Le 2 juillet 2018, la Ville d'Antony a sollicité du juge-commissaire la résiliation du bail consenti à la société C&C business store notamment pour défaut de paiement de loyers postérieurs à l'ouverture de la procédure collective et manquements aux obligations du bail. Cette demande a été rejetée par décision du 22 novembre 2018, confirmée sur opposition du bailleur, par jugement du tribunal de commerce de Nanterre du 27 mars 2019, dont appel a été interjeté.
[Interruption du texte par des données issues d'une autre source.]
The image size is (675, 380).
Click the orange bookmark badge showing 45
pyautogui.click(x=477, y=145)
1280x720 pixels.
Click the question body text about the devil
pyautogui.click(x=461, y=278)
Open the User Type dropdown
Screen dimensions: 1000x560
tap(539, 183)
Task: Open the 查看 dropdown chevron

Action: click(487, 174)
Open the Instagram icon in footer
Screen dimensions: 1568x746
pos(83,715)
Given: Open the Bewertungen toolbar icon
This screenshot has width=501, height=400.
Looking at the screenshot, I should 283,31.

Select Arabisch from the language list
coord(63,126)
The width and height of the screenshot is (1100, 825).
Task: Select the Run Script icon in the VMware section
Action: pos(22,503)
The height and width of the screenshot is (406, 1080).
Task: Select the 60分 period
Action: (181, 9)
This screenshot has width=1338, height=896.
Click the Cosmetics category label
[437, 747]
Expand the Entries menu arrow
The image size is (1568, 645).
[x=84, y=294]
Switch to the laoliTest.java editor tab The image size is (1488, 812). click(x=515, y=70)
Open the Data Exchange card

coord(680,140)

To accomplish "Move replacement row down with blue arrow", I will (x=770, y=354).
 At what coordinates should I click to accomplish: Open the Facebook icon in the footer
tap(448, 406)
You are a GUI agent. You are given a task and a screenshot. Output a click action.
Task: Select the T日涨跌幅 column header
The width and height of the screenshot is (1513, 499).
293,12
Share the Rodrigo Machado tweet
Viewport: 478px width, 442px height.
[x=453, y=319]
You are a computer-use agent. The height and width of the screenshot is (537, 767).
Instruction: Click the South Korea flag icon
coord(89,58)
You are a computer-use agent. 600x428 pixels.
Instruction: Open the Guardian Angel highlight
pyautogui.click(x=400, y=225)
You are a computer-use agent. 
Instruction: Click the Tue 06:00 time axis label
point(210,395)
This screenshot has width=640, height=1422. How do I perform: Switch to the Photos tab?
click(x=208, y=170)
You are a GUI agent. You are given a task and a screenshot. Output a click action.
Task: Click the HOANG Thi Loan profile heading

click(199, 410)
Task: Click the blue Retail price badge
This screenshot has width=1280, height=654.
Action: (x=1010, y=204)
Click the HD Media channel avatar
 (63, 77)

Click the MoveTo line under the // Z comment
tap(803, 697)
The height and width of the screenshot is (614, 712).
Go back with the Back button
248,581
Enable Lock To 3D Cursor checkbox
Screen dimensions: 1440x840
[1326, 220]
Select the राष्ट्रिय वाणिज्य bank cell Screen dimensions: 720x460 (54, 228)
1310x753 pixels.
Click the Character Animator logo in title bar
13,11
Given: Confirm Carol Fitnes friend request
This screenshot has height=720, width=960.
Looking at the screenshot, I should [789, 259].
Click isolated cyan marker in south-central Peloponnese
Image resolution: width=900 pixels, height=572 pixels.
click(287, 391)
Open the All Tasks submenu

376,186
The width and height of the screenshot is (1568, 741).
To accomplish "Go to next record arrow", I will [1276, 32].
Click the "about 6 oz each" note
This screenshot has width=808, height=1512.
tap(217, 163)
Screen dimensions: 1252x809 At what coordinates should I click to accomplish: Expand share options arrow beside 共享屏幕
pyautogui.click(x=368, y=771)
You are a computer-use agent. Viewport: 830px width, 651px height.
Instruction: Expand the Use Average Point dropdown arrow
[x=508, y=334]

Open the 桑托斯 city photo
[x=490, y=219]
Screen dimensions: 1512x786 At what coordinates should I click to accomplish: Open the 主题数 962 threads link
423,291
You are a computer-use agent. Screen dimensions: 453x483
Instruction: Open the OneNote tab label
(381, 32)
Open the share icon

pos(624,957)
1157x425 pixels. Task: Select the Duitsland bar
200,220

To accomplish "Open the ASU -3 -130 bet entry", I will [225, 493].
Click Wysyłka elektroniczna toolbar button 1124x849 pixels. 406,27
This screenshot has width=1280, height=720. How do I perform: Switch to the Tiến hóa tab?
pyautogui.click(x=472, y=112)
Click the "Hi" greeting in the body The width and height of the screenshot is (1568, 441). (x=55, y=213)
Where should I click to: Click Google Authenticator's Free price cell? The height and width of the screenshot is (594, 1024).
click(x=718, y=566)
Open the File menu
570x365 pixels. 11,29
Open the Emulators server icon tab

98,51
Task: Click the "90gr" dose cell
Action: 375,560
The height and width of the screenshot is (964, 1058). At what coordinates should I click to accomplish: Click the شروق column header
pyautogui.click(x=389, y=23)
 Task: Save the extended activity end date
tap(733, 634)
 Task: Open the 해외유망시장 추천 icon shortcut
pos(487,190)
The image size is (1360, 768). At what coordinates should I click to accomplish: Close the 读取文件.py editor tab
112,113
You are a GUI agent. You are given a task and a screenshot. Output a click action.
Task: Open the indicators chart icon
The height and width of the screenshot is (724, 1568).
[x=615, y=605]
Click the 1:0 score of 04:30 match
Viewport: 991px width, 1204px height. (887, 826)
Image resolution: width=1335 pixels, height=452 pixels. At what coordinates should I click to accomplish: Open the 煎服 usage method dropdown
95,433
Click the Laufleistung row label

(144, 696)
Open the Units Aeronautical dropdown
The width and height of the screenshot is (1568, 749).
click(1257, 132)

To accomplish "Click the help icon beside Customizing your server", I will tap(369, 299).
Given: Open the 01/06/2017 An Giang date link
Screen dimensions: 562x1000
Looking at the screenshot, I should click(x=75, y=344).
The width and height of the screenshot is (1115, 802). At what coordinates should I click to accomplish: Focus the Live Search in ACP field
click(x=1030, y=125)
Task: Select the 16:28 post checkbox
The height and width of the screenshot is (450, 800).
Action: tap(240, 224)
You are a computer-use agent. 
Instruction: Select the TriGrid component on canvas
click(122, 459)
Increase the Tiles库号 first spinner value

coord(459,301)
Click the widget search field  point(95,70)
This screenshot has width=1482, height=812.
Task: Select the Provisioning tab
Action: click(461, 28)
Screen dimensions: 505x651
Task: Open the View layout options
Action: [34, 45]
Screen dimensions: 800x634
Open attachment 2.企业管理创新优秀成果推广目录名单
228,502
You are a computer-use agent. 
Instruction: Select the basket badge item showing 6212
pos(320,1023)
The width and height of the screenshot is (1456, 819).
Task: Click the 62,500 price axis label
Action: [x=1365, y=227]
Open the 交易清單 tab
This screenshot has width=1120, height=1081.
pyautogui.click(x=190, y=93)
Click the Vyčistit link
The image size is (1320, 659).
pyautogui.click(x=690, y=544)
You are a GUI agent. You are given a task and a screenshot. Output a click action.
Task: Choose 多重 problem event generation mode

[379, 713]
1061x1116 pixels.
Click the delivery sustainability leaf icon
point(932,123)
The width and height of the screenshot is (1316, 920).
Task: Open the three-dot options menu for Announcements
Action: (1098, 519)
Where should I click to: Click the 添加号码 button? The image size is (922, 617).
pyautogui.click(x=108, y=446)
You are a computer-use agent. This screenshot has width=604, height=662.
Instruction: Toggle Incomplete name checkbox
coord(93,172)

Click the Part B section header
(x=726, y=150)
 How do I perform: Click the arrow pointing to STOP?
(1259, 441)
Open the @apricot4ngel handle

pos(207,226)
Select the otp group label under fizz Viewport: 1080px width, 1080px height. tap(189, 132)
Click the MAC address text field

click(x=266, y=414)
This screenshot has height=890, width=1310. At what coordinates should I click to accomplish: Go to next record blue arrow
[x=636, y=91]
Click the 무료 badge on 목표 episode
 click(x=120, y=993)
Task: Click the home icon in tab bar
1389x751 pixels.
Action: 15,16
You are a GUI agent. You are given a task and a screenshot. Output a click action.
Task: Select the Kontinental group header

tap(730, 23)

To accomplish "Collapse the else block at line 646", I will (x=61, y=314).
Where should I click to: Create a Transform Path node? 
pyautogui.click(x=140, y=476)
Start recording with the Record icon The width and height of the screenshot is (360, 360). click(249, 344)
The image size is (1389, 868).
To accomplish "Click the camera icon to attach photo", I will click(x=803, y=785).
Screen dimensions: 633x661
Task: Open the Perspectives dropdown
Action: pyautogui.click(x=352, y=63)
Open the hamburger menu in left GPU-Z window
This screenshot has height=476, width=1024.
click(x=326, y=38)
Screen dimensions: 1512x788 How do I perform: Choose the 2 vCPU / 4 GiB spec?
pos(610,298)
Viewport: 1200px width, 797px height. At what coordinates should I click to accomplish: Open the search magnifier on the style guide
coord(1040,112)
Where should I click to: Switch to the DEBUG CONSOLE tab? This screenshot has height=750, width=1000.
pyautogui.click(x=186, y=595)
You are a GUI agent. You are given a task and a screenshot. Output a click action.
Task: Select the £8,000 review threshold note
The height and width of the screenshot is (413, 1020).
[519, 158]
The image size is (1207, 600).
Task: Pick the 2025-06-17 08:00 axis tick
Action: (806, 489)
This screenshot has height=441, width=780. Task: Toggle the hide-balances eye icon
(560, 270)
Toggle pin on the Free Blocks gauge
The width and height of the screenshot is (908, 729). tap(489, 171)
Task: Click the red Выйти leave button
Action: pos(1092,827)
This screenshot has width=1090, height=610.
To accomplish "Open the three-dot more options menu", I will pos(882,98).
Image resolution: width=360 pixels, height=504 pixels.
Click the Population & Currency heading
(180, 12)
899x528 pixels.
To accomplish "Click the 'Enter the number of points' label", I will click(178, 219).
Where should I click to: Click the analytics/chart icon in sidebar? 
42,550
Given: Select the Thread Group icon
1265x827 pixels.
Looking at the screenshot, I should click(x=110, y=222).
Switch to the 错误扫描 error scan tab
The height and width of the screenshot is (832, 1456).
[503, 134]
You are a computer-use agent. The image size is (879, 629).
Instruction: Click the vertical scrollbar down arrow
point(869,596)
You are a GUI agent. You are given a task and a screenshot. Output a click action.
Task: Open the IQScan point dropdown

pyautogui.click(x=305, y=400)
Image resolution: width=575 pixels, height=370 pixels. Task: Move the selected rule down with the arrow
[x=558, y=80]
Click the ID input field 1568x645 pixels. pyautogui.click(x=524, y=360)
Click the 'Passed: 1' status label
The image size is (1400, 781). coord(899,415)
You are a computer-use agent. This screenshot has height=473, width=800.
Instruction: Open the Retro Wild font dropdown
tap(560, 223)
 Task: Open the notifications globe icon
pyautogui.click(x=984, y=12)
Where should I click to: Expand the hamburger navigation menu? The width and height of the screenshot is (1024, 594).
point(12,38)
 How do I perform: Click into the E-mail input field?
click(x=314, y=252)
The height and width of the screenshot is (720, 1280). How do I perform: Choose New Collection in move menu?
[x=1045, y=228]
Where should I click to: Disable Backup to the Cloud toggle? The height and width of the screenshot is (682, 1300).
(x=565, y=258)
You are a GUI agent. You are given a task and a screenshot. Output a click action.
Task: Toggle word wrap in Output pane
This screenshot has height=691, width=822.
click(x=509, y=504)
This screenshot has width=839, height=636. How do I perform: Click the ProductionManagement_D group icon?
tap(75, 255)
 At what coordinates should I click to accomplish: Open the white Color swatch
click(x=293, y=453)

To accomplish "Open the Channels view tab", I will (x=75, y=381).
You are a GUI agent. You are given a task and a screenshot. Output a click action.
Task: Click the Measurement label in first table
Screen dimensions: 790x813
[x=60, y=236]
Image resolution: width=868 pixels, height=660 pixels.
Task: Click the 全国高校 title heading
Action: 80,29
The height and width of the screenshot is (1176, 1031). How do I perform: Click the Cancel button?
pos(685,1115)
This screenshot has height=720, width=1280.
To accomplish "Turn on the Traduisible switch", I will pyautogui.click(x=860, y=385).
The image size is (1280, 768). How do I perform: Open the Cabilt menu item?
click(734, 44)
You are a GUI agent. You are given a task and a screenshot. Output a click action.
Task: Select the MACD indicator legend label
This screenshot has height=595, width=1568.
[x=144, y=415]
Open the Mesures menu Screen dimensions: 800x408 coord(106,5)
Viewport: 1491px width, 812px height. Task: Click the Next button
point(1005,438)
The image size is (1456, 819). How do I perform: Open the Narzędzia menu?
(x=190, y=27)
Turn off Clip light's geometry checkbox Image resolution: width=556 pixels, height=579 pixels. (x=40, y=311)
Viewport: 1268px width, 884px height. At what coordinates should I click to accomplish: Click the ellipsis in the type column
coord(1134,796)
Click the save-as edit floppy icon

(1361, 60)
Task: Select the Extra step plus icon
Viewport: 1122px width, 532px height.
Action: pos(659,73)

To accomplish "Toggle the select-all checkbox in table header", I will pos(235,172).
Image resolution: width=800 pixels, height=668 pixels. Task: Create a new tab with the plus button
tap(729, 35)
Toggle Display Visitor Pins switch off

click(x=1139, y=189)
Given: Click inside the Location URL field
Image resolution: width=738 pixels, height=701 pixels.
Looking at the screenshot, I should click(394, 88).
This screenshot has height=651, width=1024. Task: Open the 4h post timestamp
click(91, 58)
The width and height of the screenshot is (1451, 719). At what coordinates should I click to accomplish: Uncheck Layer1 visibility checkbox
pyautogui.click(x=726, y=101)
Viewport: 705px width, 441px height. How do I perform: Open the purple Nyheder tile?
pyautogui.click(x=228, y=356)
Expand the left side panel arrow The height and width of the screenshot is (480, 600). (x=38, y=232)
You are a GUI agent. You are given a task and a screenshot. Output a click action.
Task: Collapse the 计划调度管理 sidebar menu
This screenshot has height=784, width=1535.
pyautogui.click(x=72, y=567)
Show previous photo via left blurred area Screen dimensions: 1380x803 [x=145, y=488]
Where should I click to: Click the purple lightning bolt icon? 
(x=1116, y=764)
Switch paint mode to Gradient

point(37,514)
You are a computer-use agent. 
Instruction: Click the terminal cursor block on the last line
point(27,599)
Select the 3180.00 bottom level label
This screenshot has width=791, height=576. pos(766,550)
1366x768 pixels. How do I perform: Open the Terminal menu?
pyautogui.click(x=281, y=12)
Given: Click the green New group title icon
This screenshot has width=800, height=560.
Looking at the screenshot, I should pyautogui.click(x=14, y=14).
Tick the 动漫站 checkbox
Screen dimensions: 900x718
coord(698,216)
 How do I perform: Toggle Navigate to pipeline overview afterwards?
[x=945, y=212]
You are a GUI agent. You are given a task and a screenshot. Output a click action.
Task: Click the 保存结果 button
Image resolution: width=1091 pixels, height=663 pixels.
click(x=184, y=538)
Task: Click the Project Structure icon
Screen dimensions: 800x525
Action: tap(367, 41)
Par ordonnance du 10 juillet 2018, le juge-commissaire désigné dans la liquidation judiciaire a autorisé la cession du fonds de commerce dépendant de la liquidation judiciaire de la société C&C business store au profit de MM. [Z] et [K] en qualité de représentants de la société Manly Shoes, en cours de constitution, au prix de 26 020 euros hors frais et charges, dont 26 000 euros au titre des éléments incorporels et 20 euros au titre des éléments corporels, et fixé la date d'entrée en jouissance et le transfert de propriété du fonds de commerce à la date de l'ordonnance.

La Ville d'Antony a régulièrement interjeté appel le 17 juillet 2018 puis saisi le premier président d'une demande d'arrêt de l'exécution provisoire attachée à cette décision, prétention qui a été rejetée par ordonnance de référé du 28 août 2018.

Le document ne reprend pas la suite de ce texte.